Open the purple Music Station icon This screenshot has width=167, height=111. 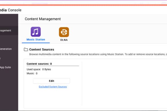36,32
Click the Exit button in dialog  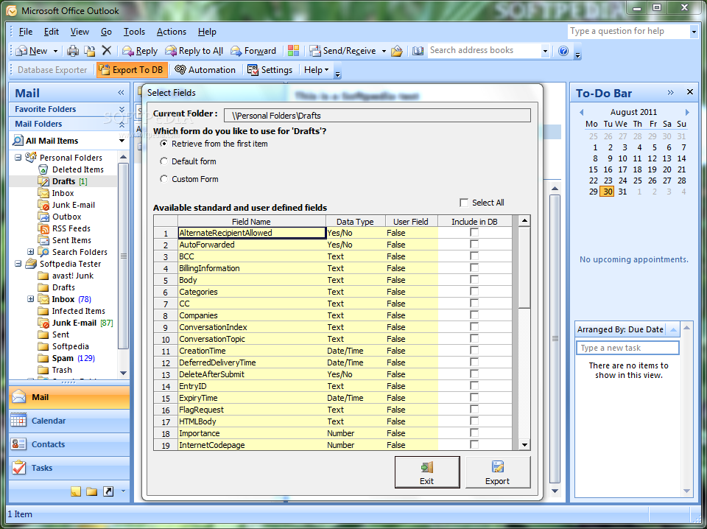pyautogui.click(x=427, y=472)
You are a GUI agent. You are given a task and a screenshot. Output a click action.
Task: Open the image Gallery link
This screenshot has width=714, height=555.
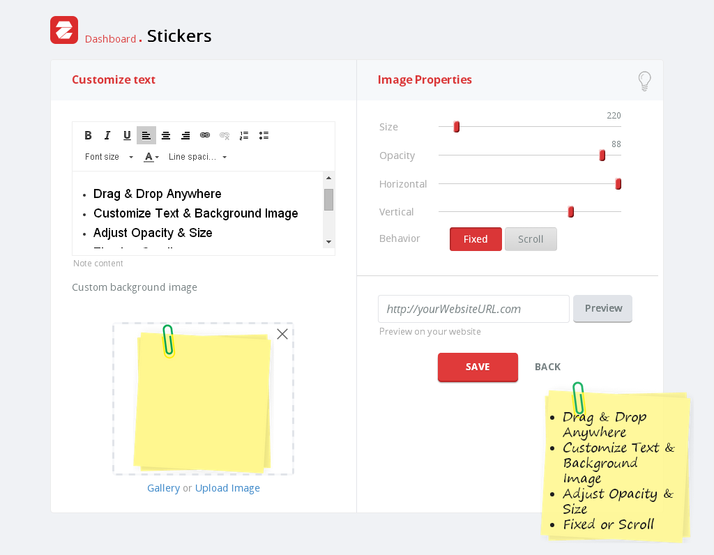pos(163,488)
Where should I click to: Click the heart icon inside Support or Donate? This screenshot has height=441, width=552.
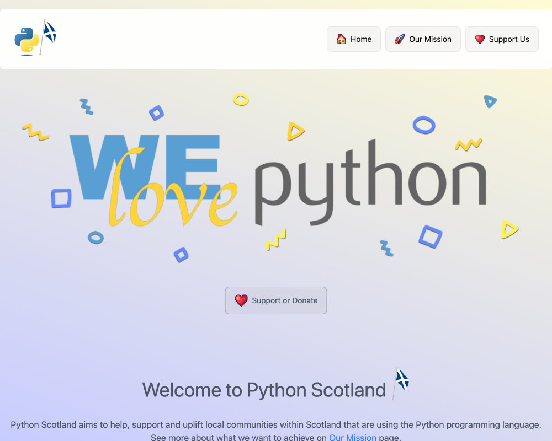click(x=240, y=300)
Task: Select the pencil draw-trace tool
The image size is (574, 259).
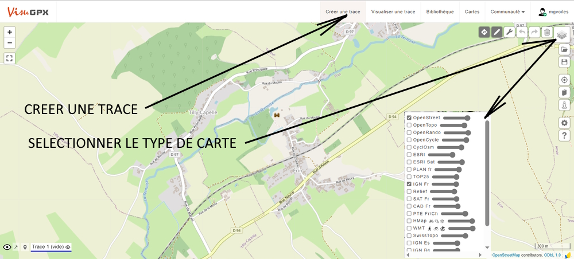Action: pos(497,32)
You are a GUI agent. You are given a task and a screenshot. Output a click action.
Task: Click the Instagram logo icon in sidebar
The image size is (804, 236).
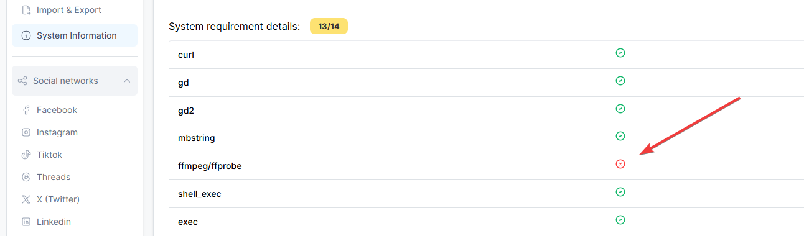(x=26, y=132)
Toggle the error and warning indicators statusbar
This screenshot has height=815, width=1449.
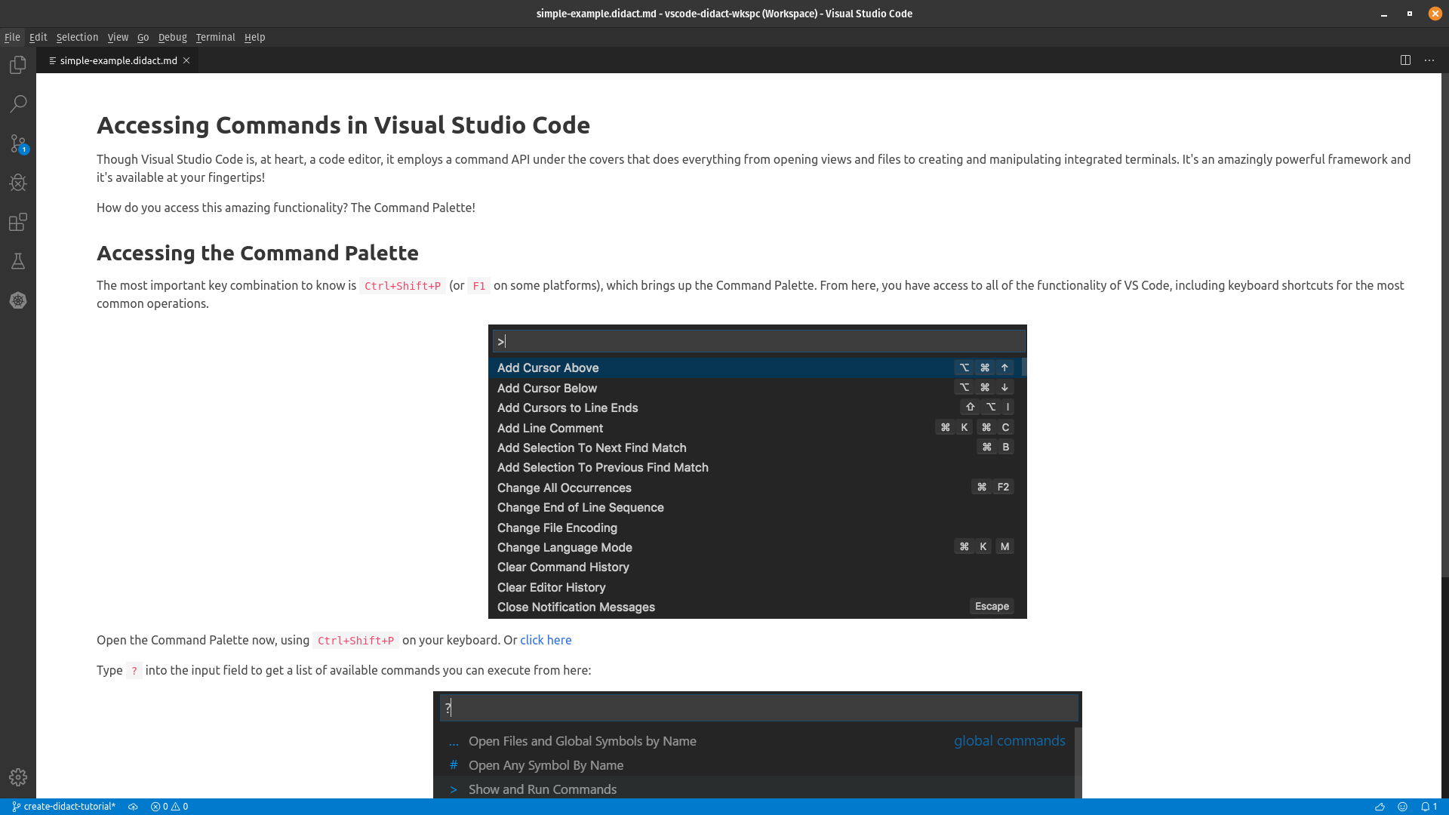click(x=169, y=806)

-------------------------

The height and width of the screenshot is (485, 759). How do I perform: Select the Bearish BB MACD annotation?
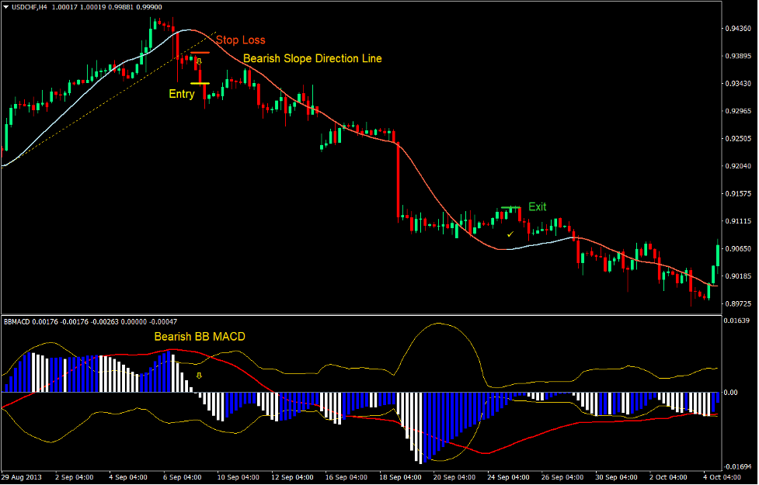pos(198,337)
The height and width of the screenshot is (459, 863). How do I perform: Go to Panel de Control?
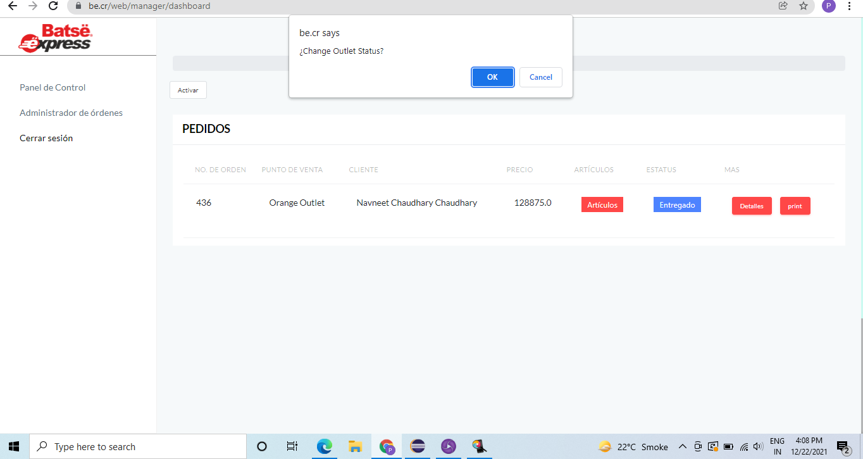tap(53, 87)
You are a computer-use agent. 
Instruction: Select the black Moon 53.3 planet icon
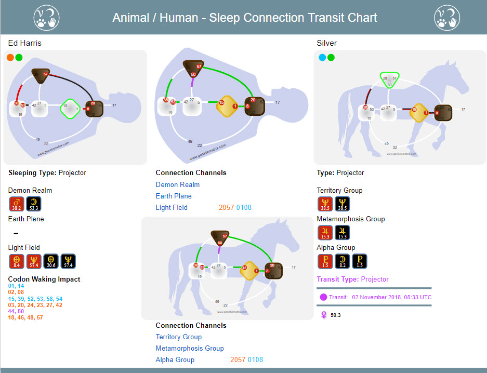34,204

-------------------------

Please repeat the lines of the material above exactly, starting with the line that contains "Where should I" and ending with the line that contains "Toggle the error". Leave the pictures out.

Where should I click to: Click the heart icon inside Support or Donate? This screenshot has height=441, width=552.
click(x=240, y=300)
Task: Select the pencil draw-trace tool
The image size is (574, 259).
Action: pos(497,32)
You are a GUI agent. You are given a task and a screenshot. Output a click action.
Task: Click the Instagram logo icon in sidebar
The image size is (804, 236).
(x=26, y=132)
Toggle the error and warning indicators statusbar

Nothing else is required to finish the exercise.